§ ABOUT THIS TASK
Nothing but the text of the records should come back; copy it exactly and leave the pictures out.

━━━━━━━━━━━━━━━━━━━━

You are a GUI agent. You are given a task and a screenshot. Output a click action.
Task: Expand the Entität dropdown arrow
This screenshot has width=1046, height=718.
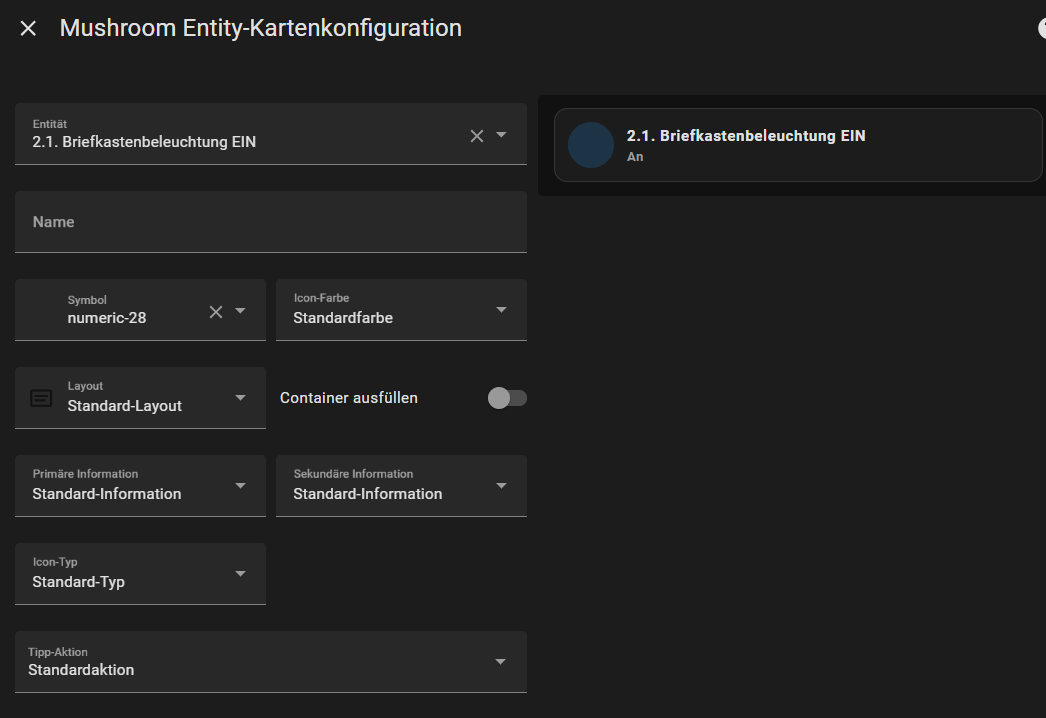pos(502,135)
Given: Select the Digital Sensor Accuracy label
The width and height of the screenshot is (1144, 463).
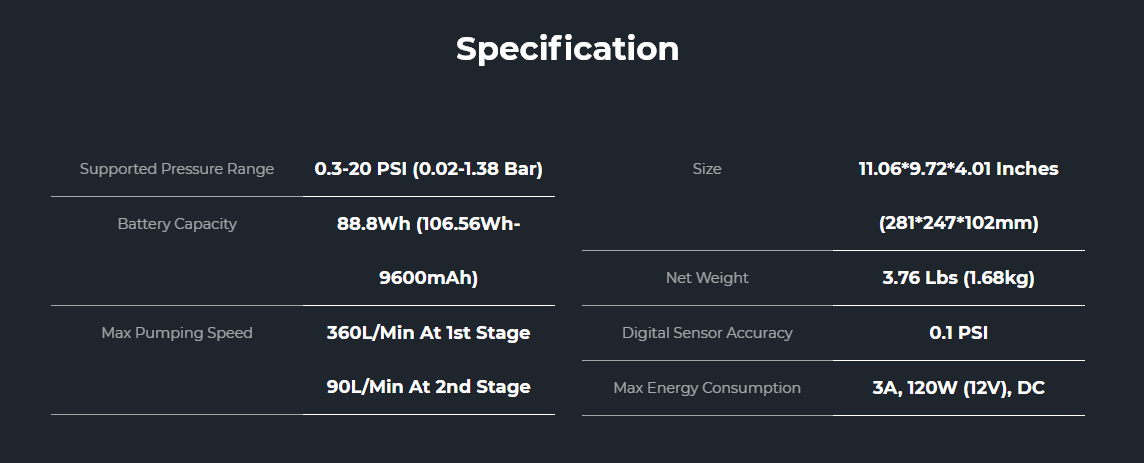Looking at the screenshot, I should (x=707, y=333).
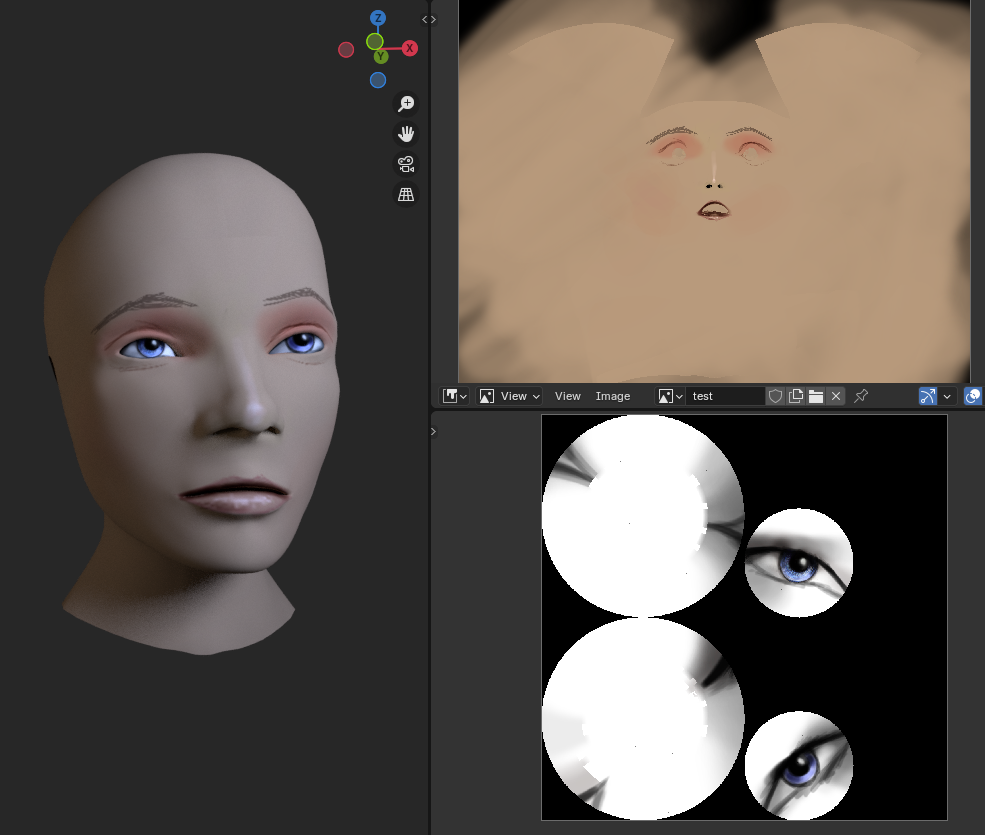The width and height of the screenshot is (985, 835).
Task: Click the pan view hand icon
Action: 406,134
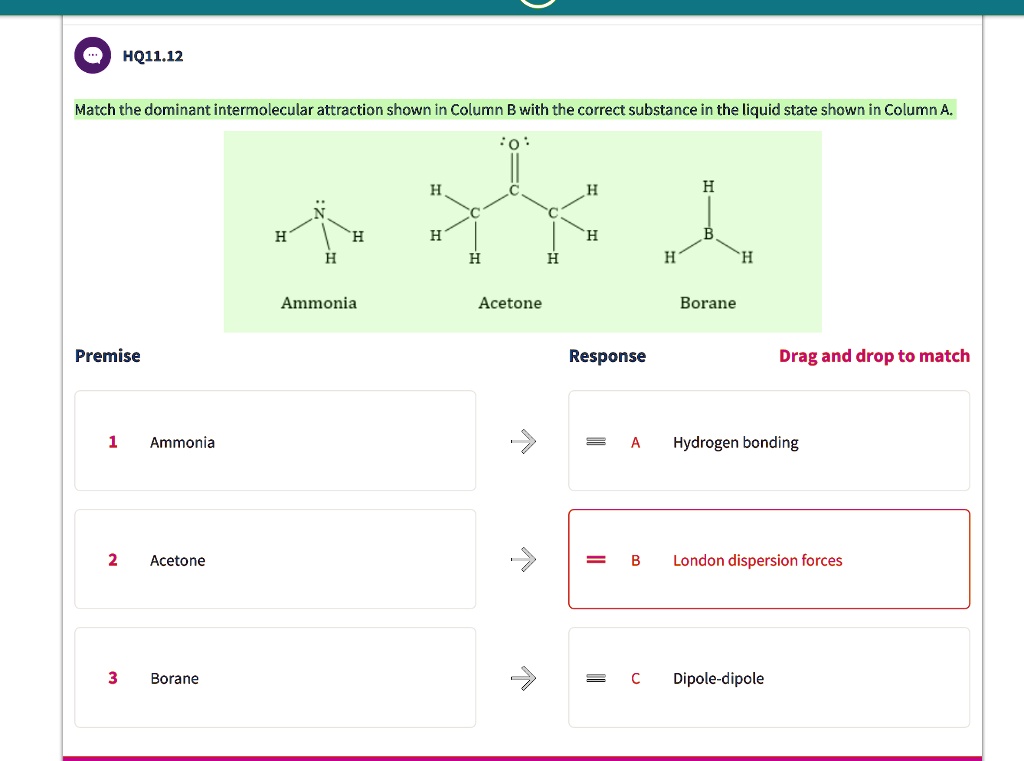The width and height of the screenshot is (1024, 761).
Task: Click the highlighted matching instruction text
Action: tap(512, 109)
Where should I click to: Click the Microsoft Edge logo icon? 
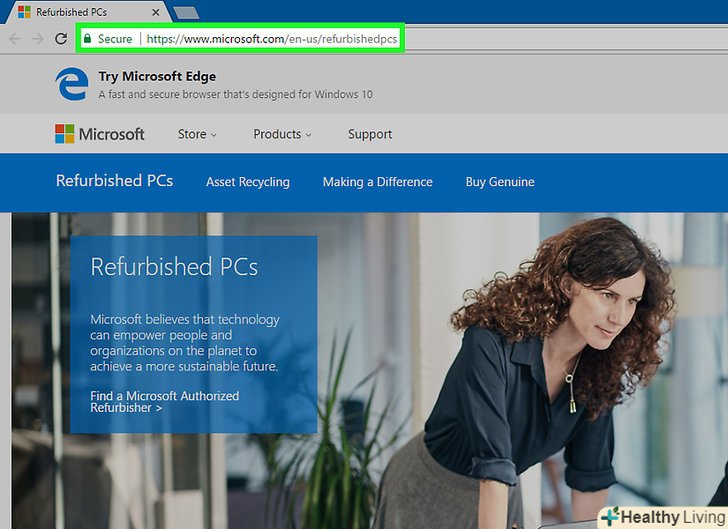72,85
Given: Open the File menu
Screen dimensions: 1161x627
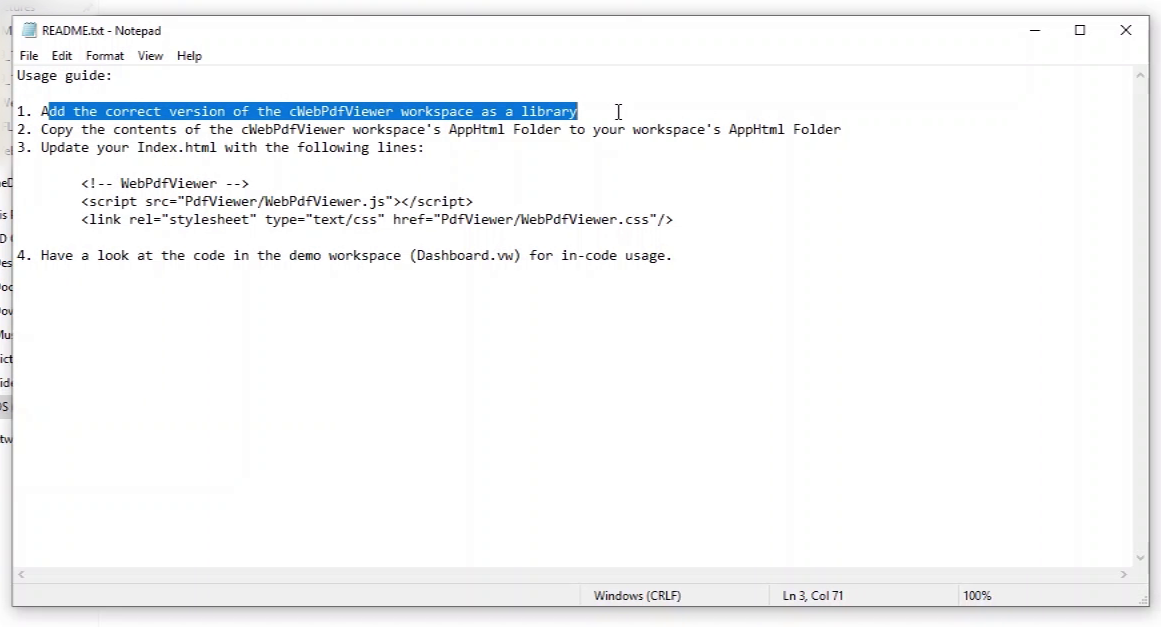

━━━━━━━━━━━━━━━━━━━━

§ TASK SOLUTION
You are a GUI agent. You are given a task and a screenshot. Output a click action.
Task: Expand the Entität dropdown arrow
This screenshot has width=1046, height=718.
pos(502,135)
Given: Select the Digital Sensor Accuracy label
The width and height of the screenshot is (1144, 463).
Looking at the screenshot, I should (x=707, y=333).
The width and height of the screenshot is (985, 835).
Task: Click the pan view hand icon
Action: 406,134
The width and height of the screenshot is (1024, 761).
Task: Click the highlighted matching instruction text
Action: tap(512, 109)
Where should I click to: Click the Microsoft Edge logo icon? 
72,85
Given: Open the File menu
Screen dimensions: 1161x627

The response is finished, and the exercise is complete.